The novel starts from the day in 1849 in which Poe is buried with more pain than glory, with that tortuous notion of the moment that put his alcoholism before his creative capacity.

But not everyone is satisfied ... Quentin Clark is determined to restore the glory of the author, reviewing his latest movements to impute his death with the suspicions of something more sinister than the mere effect of the addiction to alcohol.

From the fiction of the novel Quentin delves into the fictions of Poe, looking for his particular inspector Dupin to elucidate the circumstances of Poe's death.

And the truth is that the threads to be pulled appear as dark clues that Poe may well have written and that link to a conspiracy, with characters that seem to have come from Poe's hells and with crude circumstances of Baltimore in those days in the that the world fired Poe.

Poe's shadow

The Dante club

The lyrics of the Divine Comedy have always given much. The symbols of this great work point to great secrets about life, humanity, the most absolute existence and even astronomy.

This is how Matthew Pearl understood it when he set out to write his first novel, the same one that would soon reach more than 40 countries. The story begins in Boston in the year 1865. The sinister events of those days have the city subject to the rule of terror.

With the scenery of Dante's circles of hell, a murderer leaves samples of his particular work inspired by the Divine Comedy.

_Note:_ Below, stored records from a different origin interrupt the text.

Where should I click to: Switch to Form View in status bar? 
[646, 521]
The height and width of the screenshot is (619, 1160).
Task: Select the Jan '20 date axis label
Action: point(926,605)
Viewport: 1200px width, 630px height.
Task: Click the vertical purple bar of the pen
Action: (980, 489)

Only the members of the Dante Club are able to connect the dots and hope to anticipate an enlightened psychopath who is convinced that he must execute what he understands as a prophecy enclosed in literature for which he is its only interpreter.

At the frenetic pace of a police investigation that connects with the enigmas of Dante's work, we also enjoy the nineteenth-century setting in which the esoteric is still conjugated with the lights of reason of modernity.

The Dante club

The last Dickens

The great English author channeled a life subjected to misfortunes in literature. And from that fatal environment that always accompanied this author, Matthew Pearl built a novel that keeps the rhythm alive from the sinister, like his two previous novels about Poe and Dante.

This time all part of the unfinished work of Dickens "The Mystery of Edwin Drood." Under the track of this unfinished novel in installments, we are presented with a story that moves between the two shores of the Atlantic, in an open world that begins to commercialize exhaustively with all types of goods and in which the mafias are already beginning to operate at one's expense. and other side.

Under superb narrative guidance, we went from Boston to London and its Asian colonies, in search of the events that triggered the death of Dickens and its strange derivatives ...

A novel with historical overtones with the romantic point of a Dickens who suffered a thousand misfortunes in his flesh and with the mystery inserted into the plot through certainly disconcerting details.